-- COSA FARE --
Trascrivi senza alcuna modifica il passo del testo in esame che va da "Nonno per far" a "non voleva aprirgli.".

-- TESTO IN ESAME --
:::
Monday, November 05, 2007

finirà questo inverno questa rabbia di un'ora


Per quanto freddo possa fare, soffiando fumo tra i denti nell’età del precariato, una volta tirato in secco l’essenziale sentimentale e il propellente emozionale, spaccheremo le caldarroste in due, le terremo tra le mani palleggiandole tra i palmi affinché ci scaldino e, come mì nonno durante la guerra, contratteremo il companatico con un carretto di filo, cercheremo di riderci su, che l’allegria non è soggetta a tasse, autorizzazioni e procedure di qualità.
Nonno, che io ho mancato di conoscere ventiquattranni almeno prima che nascessi, durante la guerra, quella coi tedeschi, coi fascisti, cogli americani e con l’otto settembre, maresciallo della marina con un figlio di due anni e una poppante in fasce, avendo un armistizio sulle spalle, si ritrovò a non poter uscir di casa dopo la data suddetta, che altrimenti ci dicevano “Uè uè, ma tu perché non sei a Salò ?”.

Nonno e Nonna passarono per Porta San Paolo mentre traslocavano col carètto tutti i loro beni, poche ore prima della battaglia.
Nonno una mattina che il latte bisognava prenderlo assolutamente, finì su un carro che rastrellava cristiani, ebrei e quant’altri poi si sarebbero identificati e scappò buttandosi in corsa grazie ad un rallentamento, col rischio di farsi sparare dietro, mica cazzi.
Nonno per far partorire la moglie, fermò una vettura che passava e nella vettura c’erano i tedeschi. Gli infilò la moglie in macchina e scappò. Però quelli furono tedeschi gentili.
Nonno quando la fame li stava mangiando le pelli, rimediò un carètto di ago fili e pezze varie, se ne andò nelle campagne di Roma Nord, sparì per cinque sei giorni, incontrò un suo marinaio e barattò il carretto con due litri d’olio e un sacco di farina. Tornò su un camion di carbone. Così nero che Nonna non lo riconosceva e non voleva aprirgli.
:::
-- ELENCO DEI DATI --
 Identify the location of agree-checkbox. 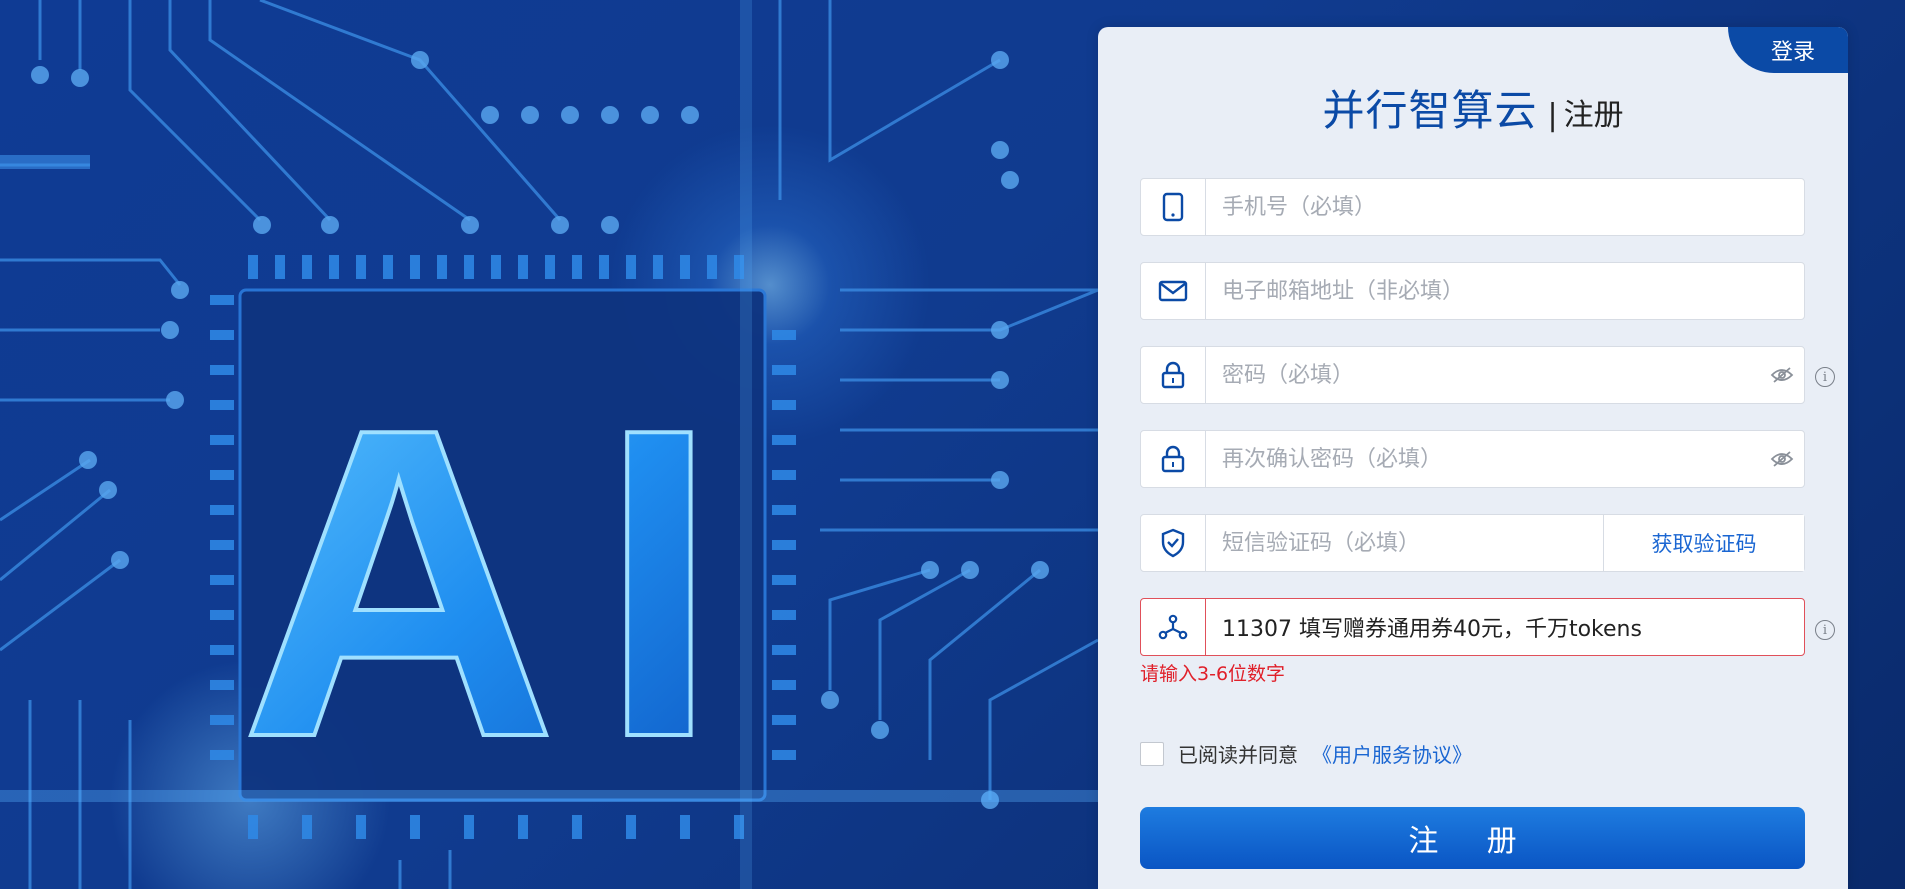
(1152, 754).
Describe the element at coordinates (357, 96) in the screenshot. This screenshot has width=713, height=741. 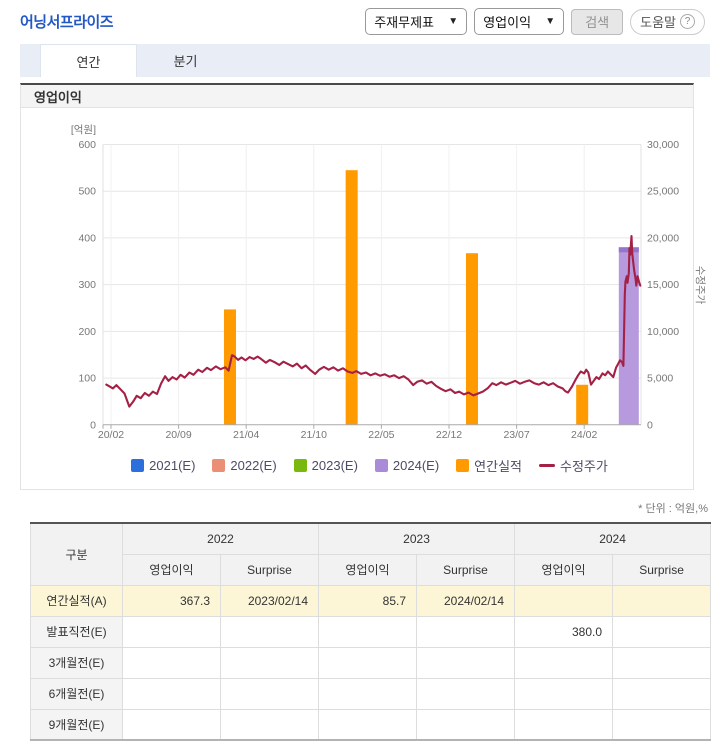
I see `section-header: 영업이익` at that location.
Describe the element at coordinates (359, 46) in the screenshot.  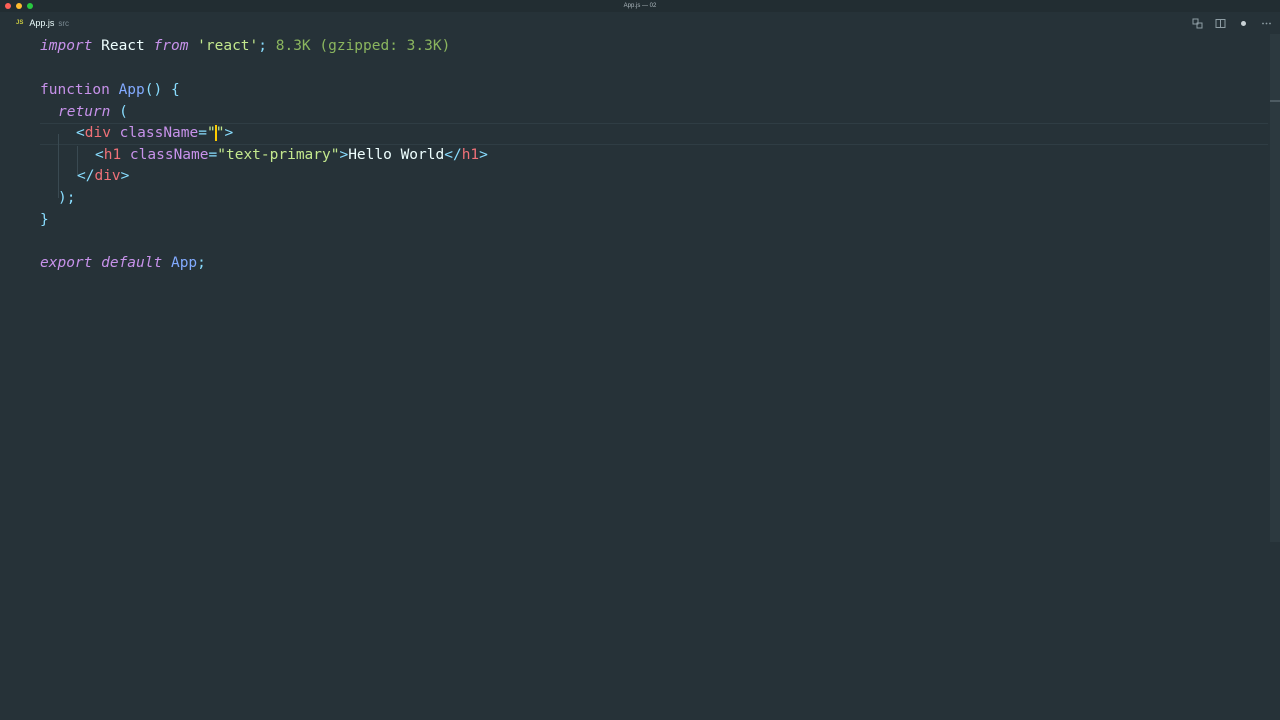
I see `import-cost-hint: 8.3K (gzipped: 3.3K)` at that location.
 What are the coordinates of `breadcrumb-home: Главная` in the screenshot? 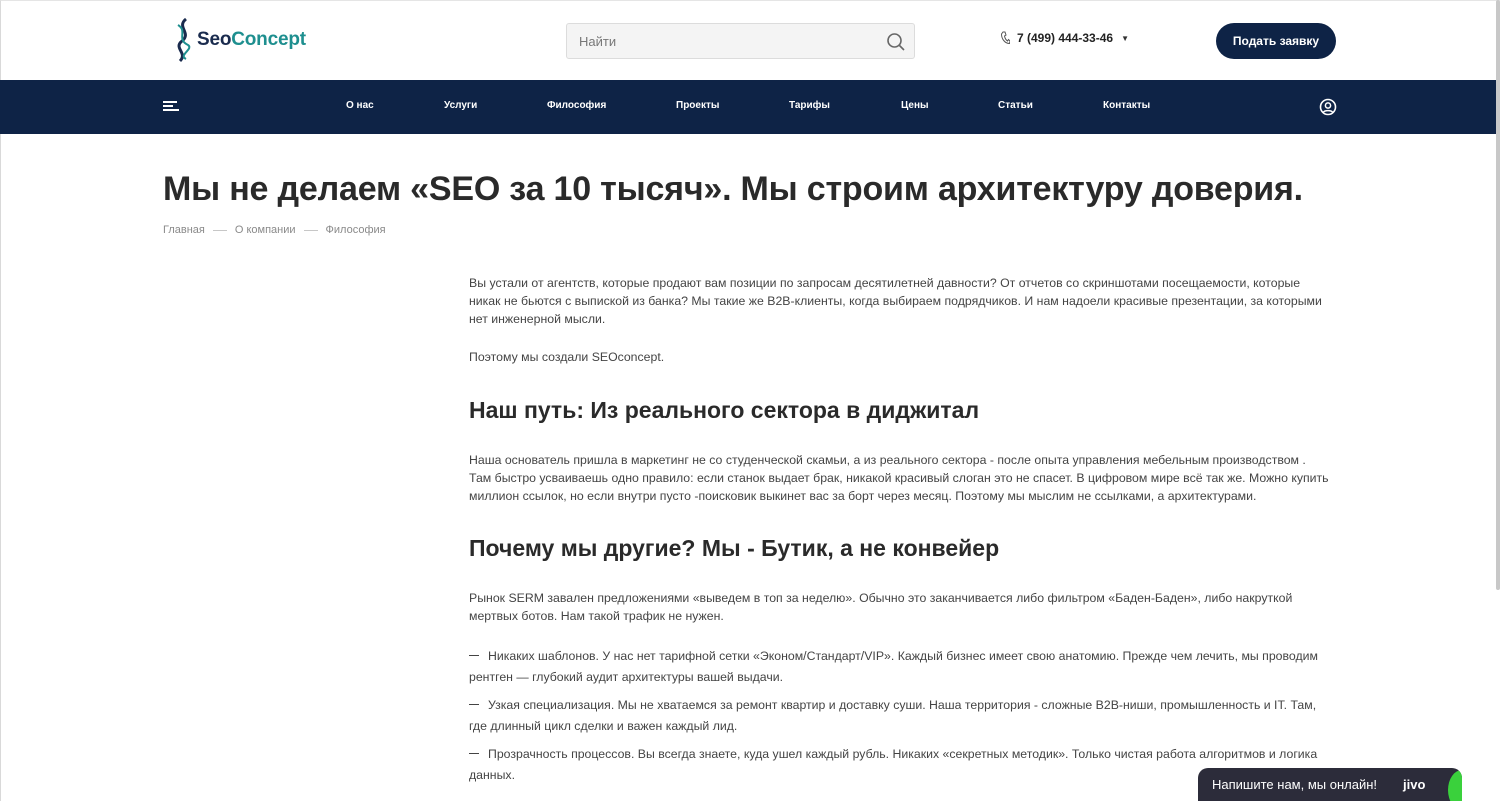 It's located at (184, 230).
:::
-- ESERCIZIO SVOLTO --
Nonno per far partorire la moglie, fermò una vettura che passava e nella vettura c’erano i tedeschi. Gli infilò la moglie in macchina e scappò. Però quelli furono tedeschi gentili.
Nonno quando la fame li stava mangiando le pelli, rimediò un carètto di ago fili e pezze varie, se ne andò nelle campagne di Roma Nord, sparì per cinque sei giorni, incontrò un suo marinaio e barattò il carretto con due litri d’olio e un sacco di farina. Tornò su un camion di carbone. Così nero che Nonna non lo riconosceva e non voleva aprirgli.